Gone Too Soon: Princess Diana Was A 'Trailblazer,' Former Vocal Coach Says — See Her Life In Photos
July 1 2021, Published 6:03 a.m. ET
There's no doubt that if Princess Diana were alive today, she would be changing the world for the better.
"I feel very strongly that she would be associating with major global causes from a philanthropic or humanitarian point of view," Diana's former vocal coach, Stewart Pearce, exclusively tells The Royal Observer. "I feel that she would actually not just simply be visiting sites and hugging people, I feel that she would actually action — the use of documentary, the use of film. Because there were many horrendous things that were going on on our planet that need to reach some position of equity, and I feel that she would be exploring that in the most extraordinary way."
"She is a trailblazer as a woman because a lone woman who was beginning to be severely disenfranchised within the establishment stood up to the establishment and said, 'I refuse to go,' within the social context of that time. That was a very remarkable departure," Pearce adds.
Scroll through the gallery below to see Diana's life in photos.
Before she passed away in 1997 after she was involved in a car accident, Pearce notes that she showed up once an AIDS-HIV clinic opened in 1987.
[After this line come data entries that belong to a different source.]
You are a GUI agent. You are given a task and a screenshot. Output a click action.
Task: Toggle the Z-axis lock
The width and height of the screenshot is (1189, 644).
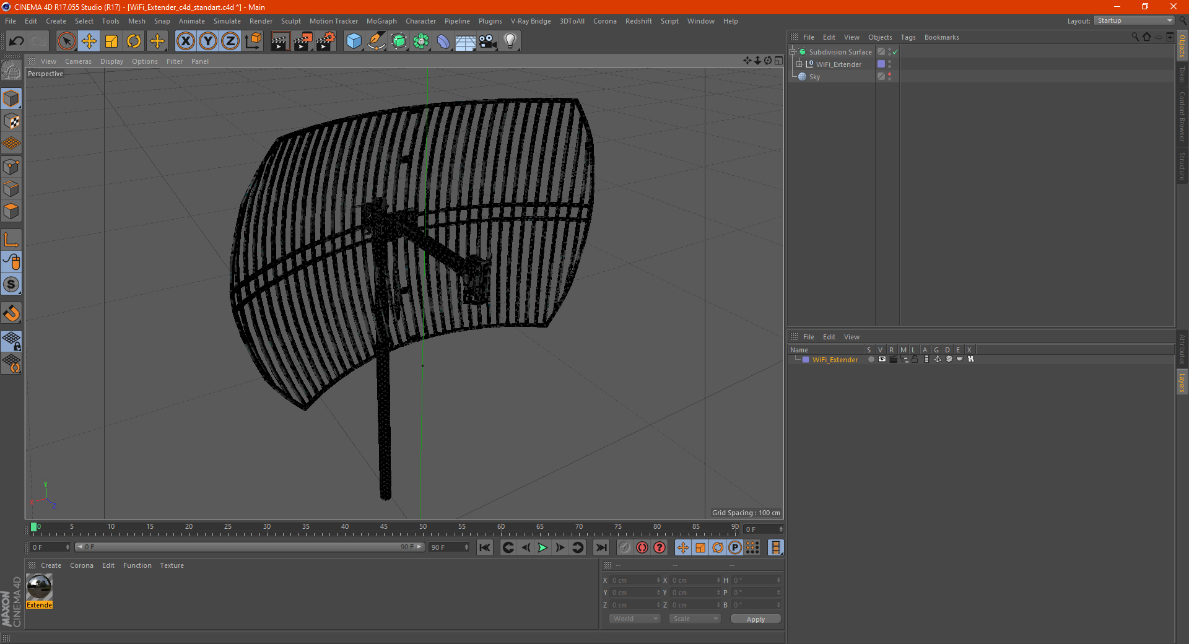tap(230, 41)
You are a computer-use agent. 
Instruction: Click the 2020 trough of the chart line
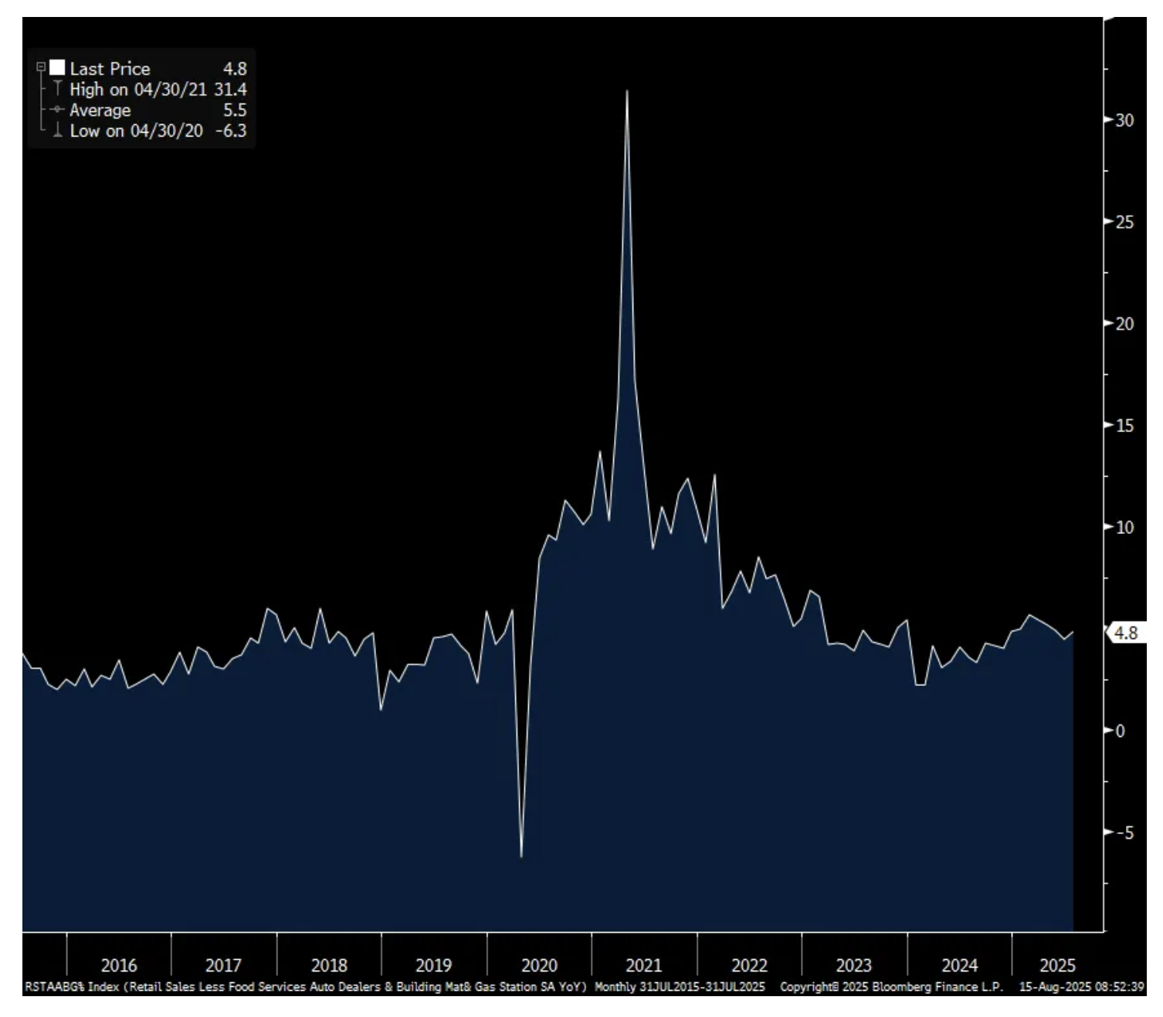(521, 855)
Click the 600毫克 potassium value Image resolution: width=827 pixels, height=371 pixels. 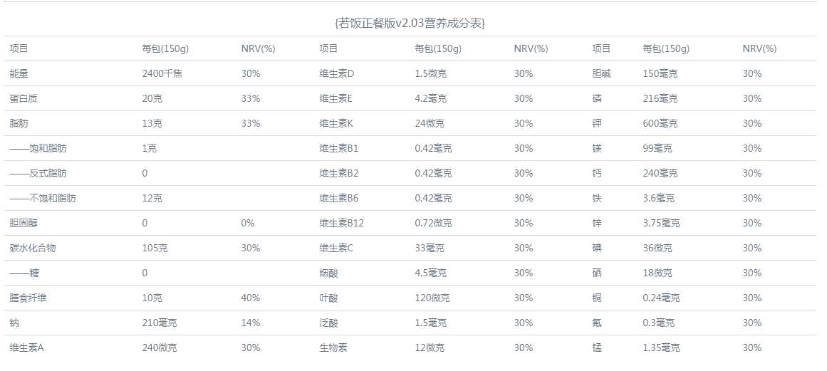point(660,123)
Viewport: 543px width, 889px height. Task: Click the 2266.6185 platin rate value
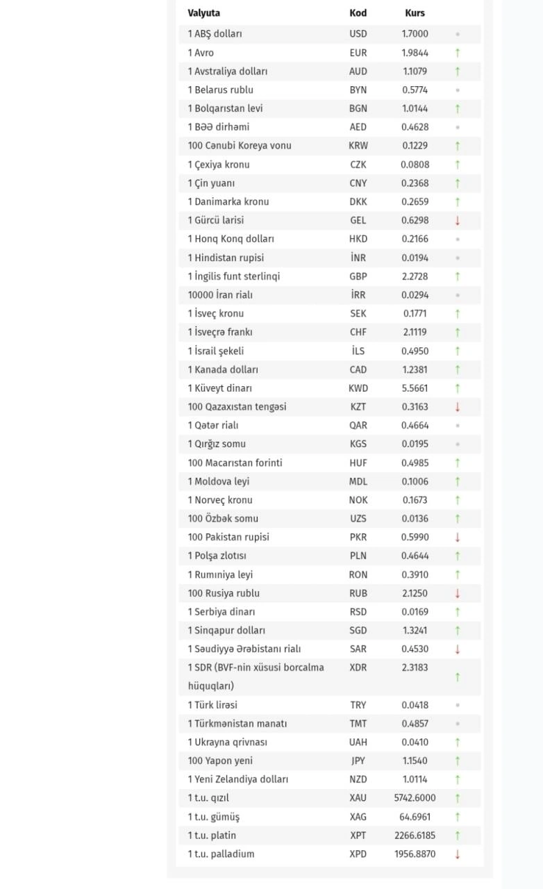[x=415, y=836]
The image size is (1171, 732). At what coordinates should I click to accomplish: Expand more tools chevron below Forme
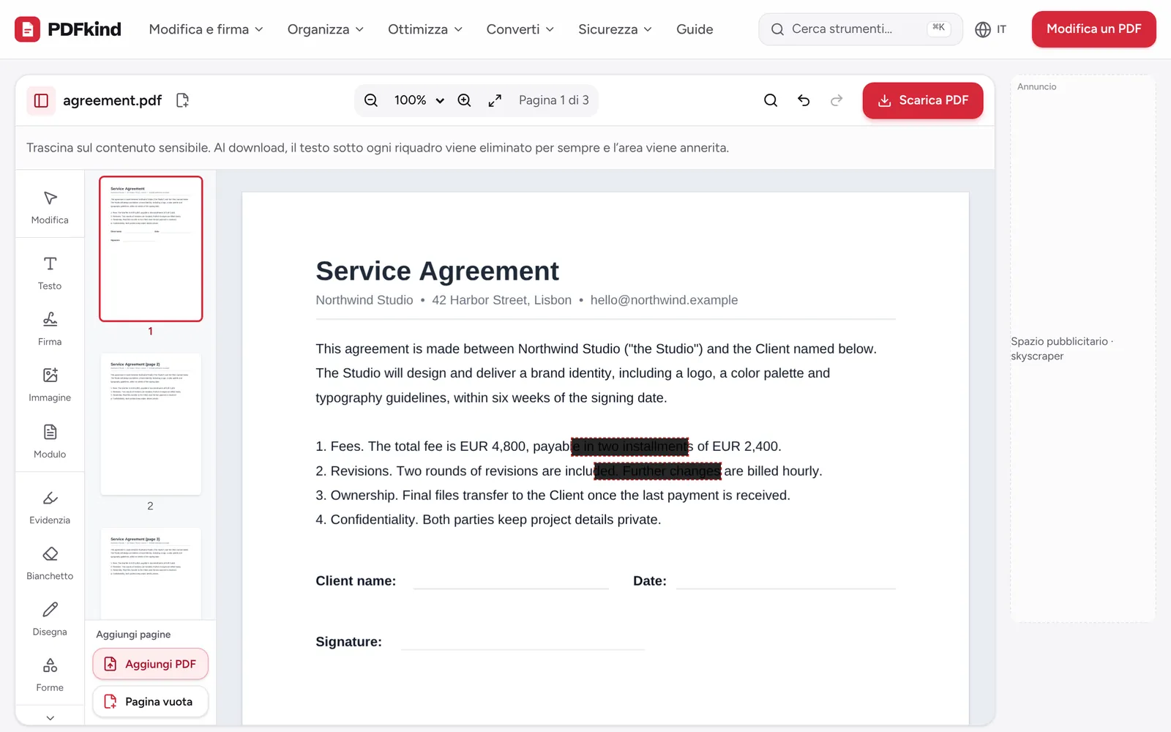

"She was straight there. That she shook the hand, skin-to-skin of one of the patients there," he says. "Now in shaking his hand, she shook the world into reality. On another occasion when she revealed her bulimia, there were 60,000 telephone calls made to a London College of Psychiatry, where young women had gained the courage who had seen Diana present the information about her own bulimia."
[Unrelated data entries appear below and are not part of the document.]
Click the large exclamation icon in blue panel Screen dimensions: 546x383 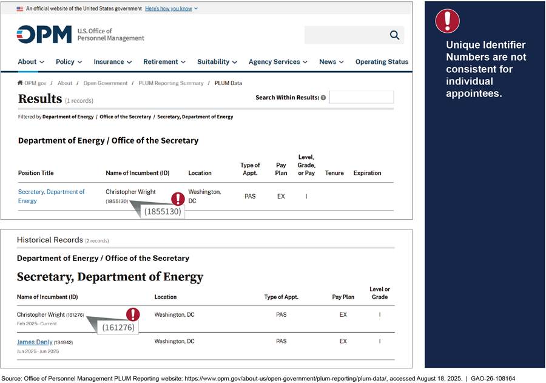[x=447, y=21]

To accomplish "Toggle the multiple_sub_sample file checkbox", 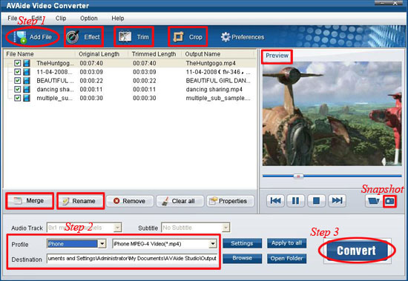I will pyautogui.click(x=18, y=98).
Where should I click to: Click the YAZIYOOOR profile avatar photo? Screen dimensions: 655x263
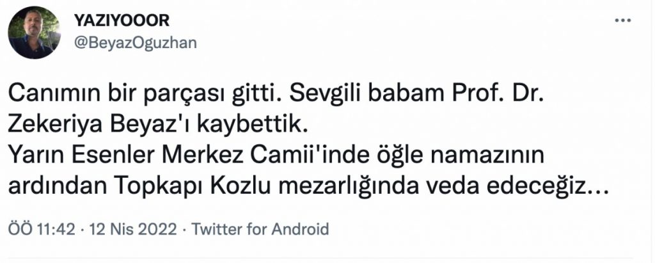point(34,32)
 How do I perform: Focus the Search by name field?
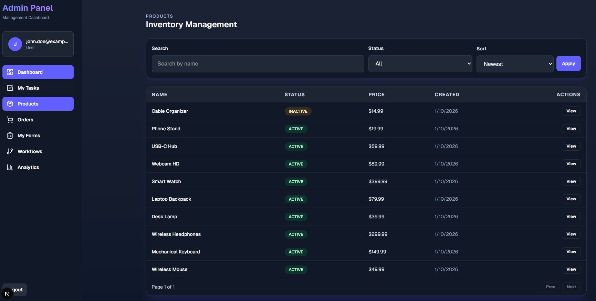(x=258, y=64)
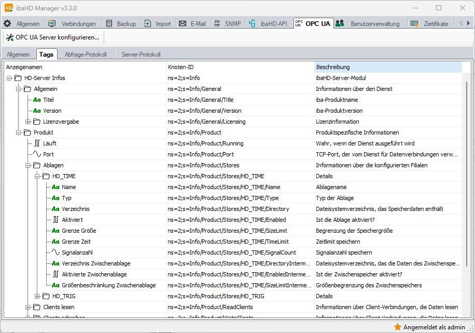
Task: Click the text icon next to Titel
Action: click(x=37, y=100)
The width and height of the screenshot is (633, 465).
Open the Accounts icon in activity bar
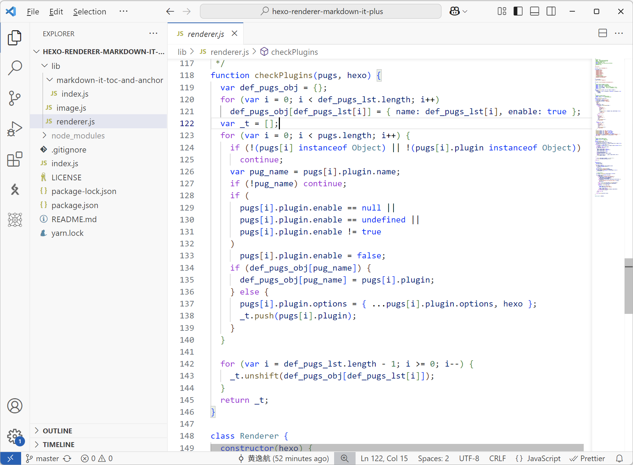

"Looking after the homeless, taking the boys [Prince Harry and Prince William] to an area called Center Point, the works of charity that Diana imparted were just extraordinary," he says of how she broke barriers.
Though Diana and Prince Charles got married in 1981, their love story didn't last.
The two separated in 1992 and finalized their divorce in 1996.
"The astonishing thing was that they were so incompatible, just so incompatible," Pearce says. "Was she in love with Charles? Absolutely. Was he in love with her? No. I mean, completely incompatible."
However, she loved her two children very much. "She was very hands-on as a mother," Pearce reveals.
William and Harry will reunite on July 1 to attend the unveiling of a statue they commissioned in honor of their late mother, who would have been 60 this year.
“It has been twenty years since our mother’s death and the time is right to recognize her positive impact in the U.K. and around the world with a permanent statue,” William and Harry said in a joint statement in 2017 about the project. “Our mother touched so many lives. We hope the statue will help all those who visit Kensington Palace to reflect on her life and her legacy.”